Jun 26 2008 By Peter Carroll
ANNIVERSARY OF TERROR ATTACK SIGNALS AIRPORT'S EXCLUSIVE
ALMOST one year on from the terror attack that sent shockwaves around the world, Glasgow Airport has been completely transformed says its managing director.
Speaking ahead of the attack's first anniversary, Gordon Dewar expressed his thanks to the staff, passengers and emergency services for the irresponse on Saturday, June 30, 2007 Last year the Glaswegian reported that anti-terror organisations and politicians were stunned that staff managed to get the airport, Scotland's busiest, operational just one day after a flaming Jeep packed with gas canisters slammed into the main terminal.
Despite signs of the failed attack being visible, Scots flocked to the airport in the aftermath to jet off for the Fair Fortnight.
More than 180,000 travellers defied the attackers by turning up at Glasgow Airport in the days following the incident, with a clear message that their lives would not be disrupted by terror.

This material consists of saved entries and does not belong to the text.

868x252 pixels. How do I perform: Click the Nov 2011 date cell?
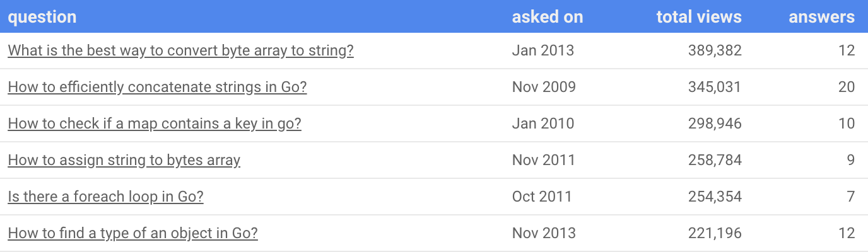[x=543, y=161]
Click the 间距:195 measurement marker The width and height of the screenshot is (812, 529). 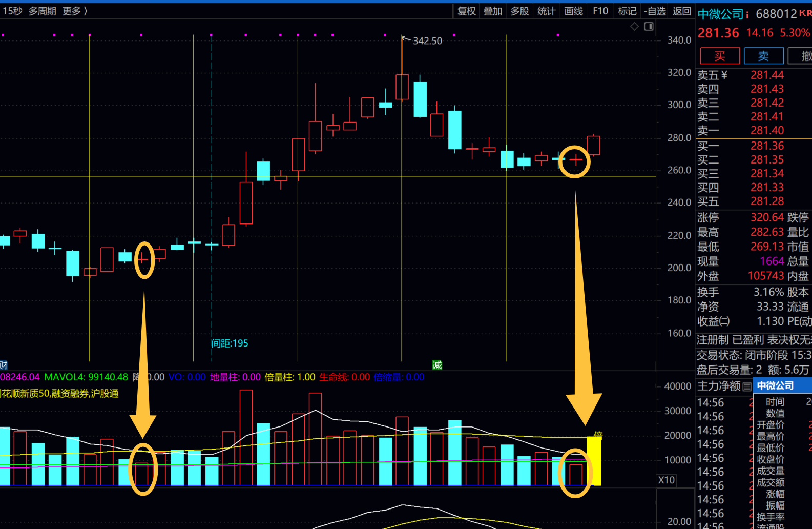(x=230, y=343)
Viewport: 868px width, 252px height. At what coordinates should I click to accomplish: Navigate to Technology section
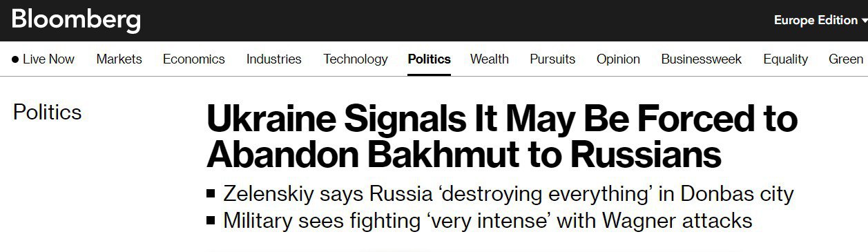click(x=356, y=59)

Glasgow Airport has changed 12 months on and Mr Dewar outlined the key investments made by BAA since the attack.
He said: "Glasgow Airport has incurred substantial capital costs as a result of the attack on the terminal.

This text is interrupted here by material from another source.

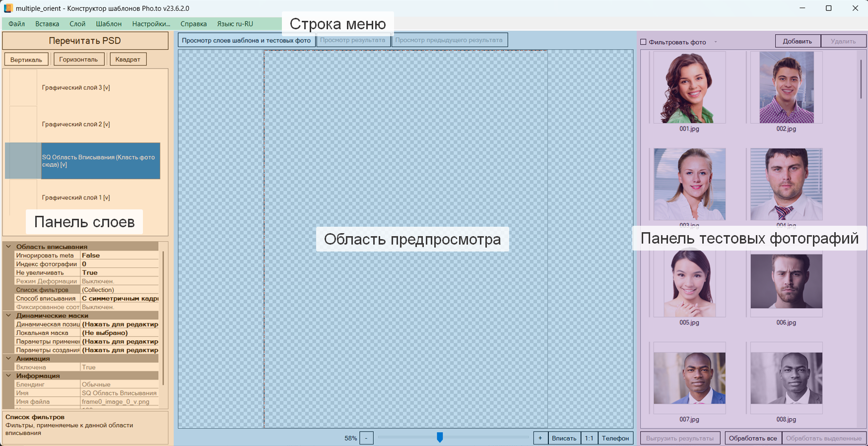Select Графический слой 3 layer
Image resolution: width=868 pixels, height=446 pixels.
[76, 88]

"Despite this, we have worked hard to deliver improved facilities, at no cost to our passengers, or to the taxpayer,"
Since that attack BAA Glasgow has spent £4 million upgrading the terminal and forecourt, including repairs to the external building and internal areas damaged by smoke and water.
Door 2, the point of impact, has been completely rebuilt.
New access routes have been introduced, allowing motorists free pick up and drop off in car park 2 across from the main terminal.
St Andrew's Drive, the airport's other drop-off point, has also been upgraded.
The final phase of the forecourt investment will see 300 steel bollards installed along the inner forecourt, replacing the temporary barriers introduced following the attack.
Work on the £31million, two-storey skyhub extension is on schedule, with the new domestic arrivals hall due to open in October.
A purpose-built security search area will open a few days later.
Mr Dewar added: "Monday marks the first anniversary of the attack, but for the 5000 staff who work here it's just another working day.
"We'll never forget the events of that day or the tremendous courage of our staff, passengers and emergency services.
"Thanks to their support, we were able to reopen the airport less than 24 hours after the attack.
"This is a matter of real pride for the staff involved. However, one year on, there is no triumphalism, just a quiet determination to get on with the job and deliver for our passengers.
"We have worked hard over the past year to repair, and refurbish, the terminal building and there are now few visible signs of last year's attack.
"I am extremely proud of the team effort that has brought us to this point.
"We are also grateful to our passengers for the patience they have shown over the past year as we carried out these repairs.
The good news is that the work is almost complete."